Wedges could serve as either continuation or reversal patterns depending on the market sentiment at the time.

Rising Wedge

A rising wedge is formed when price consolidates between upward sloping support and resistance lines.

The slope of the support line is steeper than that of the resistance. This indicates that higher lows are being formed faster than higher highs. With prices consolidating, we know that a potential trend change is possible, so we can expect a breakout to either the top or bottom.

If the rising wedge forms after an uptrend, it could indicate a bearish reversal pattern is imminent.

On the other hand, if it forms during a downtrend, it could signal a continuation of the trend.


In this first example, a rising wedge formed at the end of an uptrend. Notice how price action is forming new highs, but at a much slower pace than when price makes higher lows.


There are more sellers (bears) than buyers (bulls)

The sellers have forced the price down to break the trend line, indicating that a downtrend could be imminent.

Generally, the price movement after the breakout is approximately the same magnitude as the height of the formation.

A rising wedge formation as a bearish continuation signal.


The price came from a downtrend before consolidating and sketching higher highs and even higher lows.


In this case, the price broke to the down side and the downtrend continued. The price made a move down that’s approximately the same height as the wedge

A rising wedge formed after an uptrend usually leads to a reversal (downtrend) while a rising wedge formed during a downtrend typically results in a continuation (downtrend).

Simply put, a rising wedge leads to a downtrend, which means that it’s a bearish chart pattern

Falling Wedge

As with the rising wedge, the falling wedge can either be a reversal or continuation signal.

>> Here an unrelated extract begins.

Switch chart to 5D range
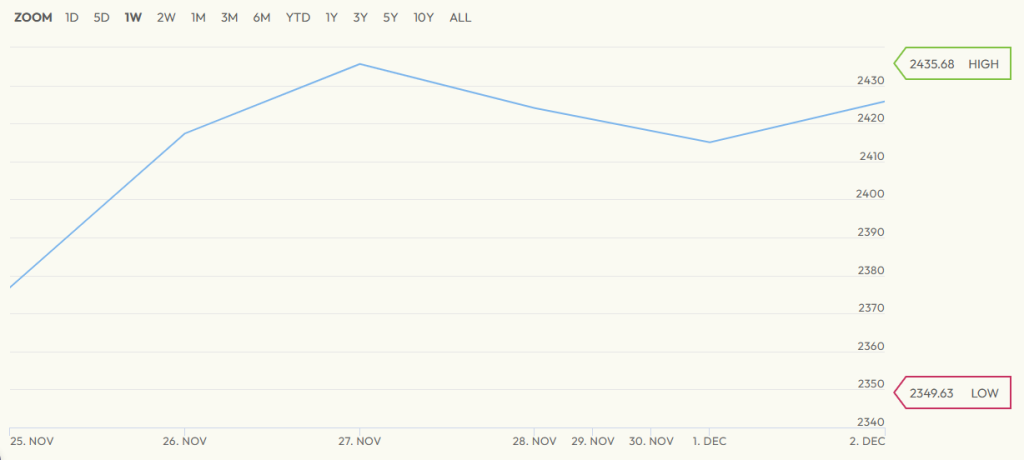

As a reversal signal, it is formed at a bottom of a downtrend, indicating that an uptrend would be imminent.

As a continuation signal, it is formed during an uptrend, implying that the upward trend would resume. The falling wedge is a bullish chart pattern.

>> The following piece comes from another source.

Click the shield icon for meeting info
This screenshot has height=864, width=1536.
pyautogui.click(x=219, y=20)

In this example, the falling wedge serves as a reversal signal. After a downtrend, the price made lower highs and lower lows.

Notice how the falling trend line connecting the highs is steeper than the trend line connecting the lows.

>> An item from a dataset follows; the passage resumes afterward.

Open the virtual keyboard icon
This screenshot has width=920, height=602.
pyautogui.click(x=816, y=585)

Upon breaking above the top of the wedge, the pair made a reversal upwards move, again approximately equal to (or greater than) the height of the formation.

The falling wedge as a continuation signal.

As mentioned previously, when the falling wedge forms during an uptrend, it usually signals that the trend will resume at a later point.


In this case, the price consolidated for a period after a strong rally. This could mean that buyers simply paused or sellers pulled out of positions, reducing pressure.


The price broke to the top side and the uptrend continued.

If we placed an entry order above that falling trend line connecting the pair’s highs. A good upside target would be the height of the wedge formation.

If you want to go for more gains, either use a trailing stop or liquidate part of the position.